Non si fermano gli episodi di violenza ai danni degli autisti del trasporto pubblico. L'ultimo caso si è verificato nella tarda serata di lunedì 13 luglio e ha coinvolto il conducente della linea 656, prima bersagliato da insulti e poi da un lancio di pietre contro il mezzo mentre percorreva via Fea, nel quartiere del Biscione.

Secondo quanto riferito da Roberto Piccardo, segretario provinciale della Ugl Autoferro, tutto sarebbe iniziato al capolinea del Biscione, dove alcuni motorini parcheggiati impedivano all'autobus di effettuare la manovra. L'autista avrebbe chiesto ai ragazzi presenti di spostare i mezzi, ricevendo però in risposta una raffica di insulti.

La situazione sarebbe poi degenerata poco dopo. Al ritorno del bus, il gruppo si era ingrossato e il conducente sarebbe stato nuovamente preso di mira con offese e minacce. Intorno alla mezzanotte, alcuni giovani si sarebbero appostati nei pressi della scuola di via Fea, attendendo il passaggio dell'autobus per colpirlo con alcune pietre.

L'autista ha immediatamente contattato il 112 ed è riuscito anche a fotografare i responsabili dell'episodio, immagini che potranno risultare utili per le indagini.

L'accaduto arriva a pochi giorni dallo sciopero di quattro ore proclamato dalla Ugl, organizzato dopo la violenta aggressione subita da un altro conducente all'interno della rimessa degli autobus. Una mobilitazione che, come sottolinea Piccardo, ha registrato un'adesione senza precedenti.

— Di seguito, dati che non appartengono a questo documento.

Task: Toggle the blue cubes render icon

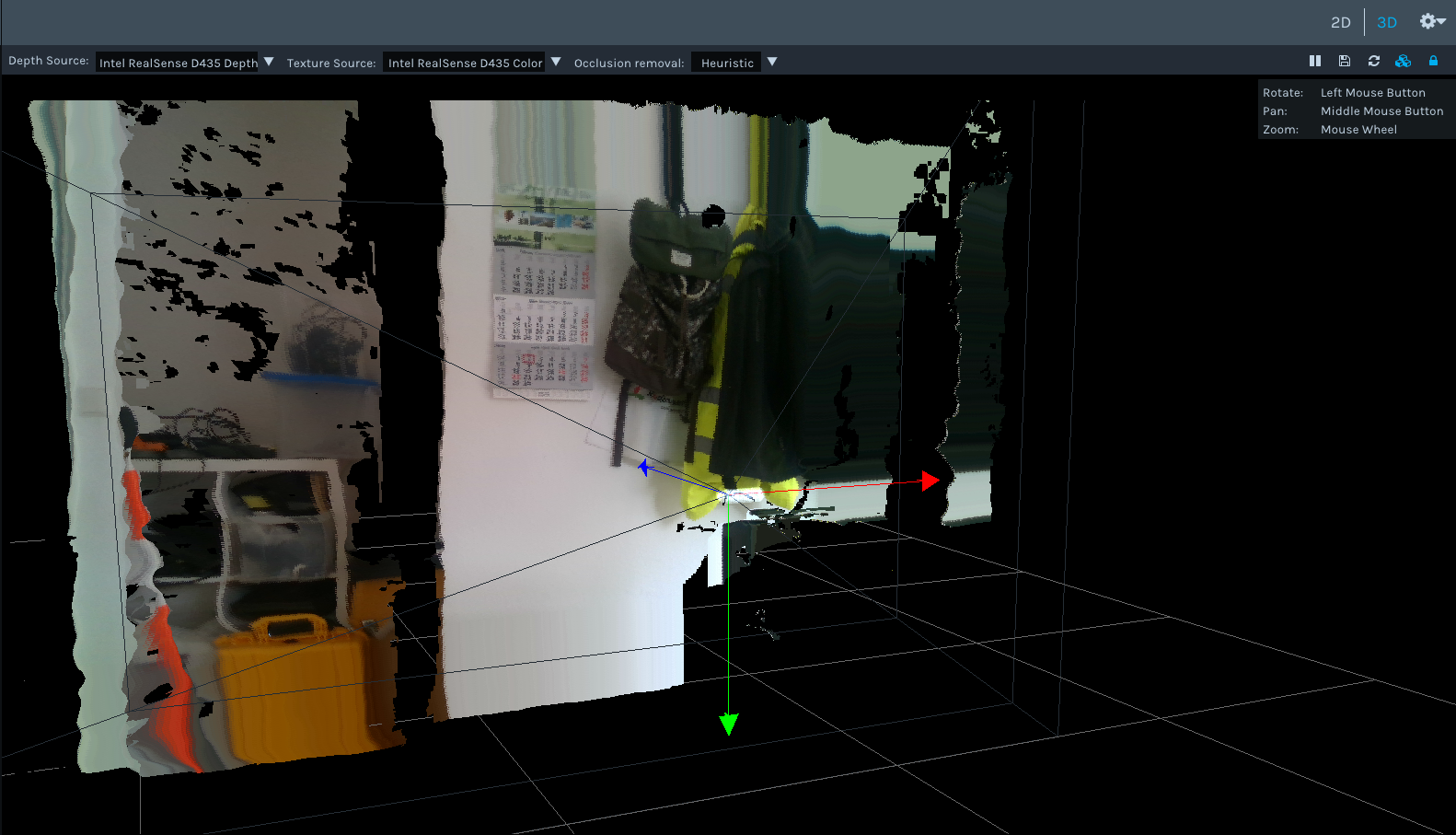Action: coord(1403,61)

«Quasi la totalità degli autisti ha partecipato allo sciopero – afferma il sindacalista –. Vogliamo far capire che quando viene aggredito uno di noi è tutta la categoria a reagire. Il tema della sicurezza è ormai centrale: colleghe e colleghi lavorano con paura».

Il segretario della Ugl rinnova quindi l'appello alle istituzioni, chiedendo più controlli, interventi immediati e pene certe per chi aggredisce il personale del trasporto pubblico. «Dopo l'ultima aggressione ci aspettavamo almeno un segnale di vicinanza da parte delle istituzioni, ma non è arrivato. E, soprattutto, nulla è cambiato», conclude.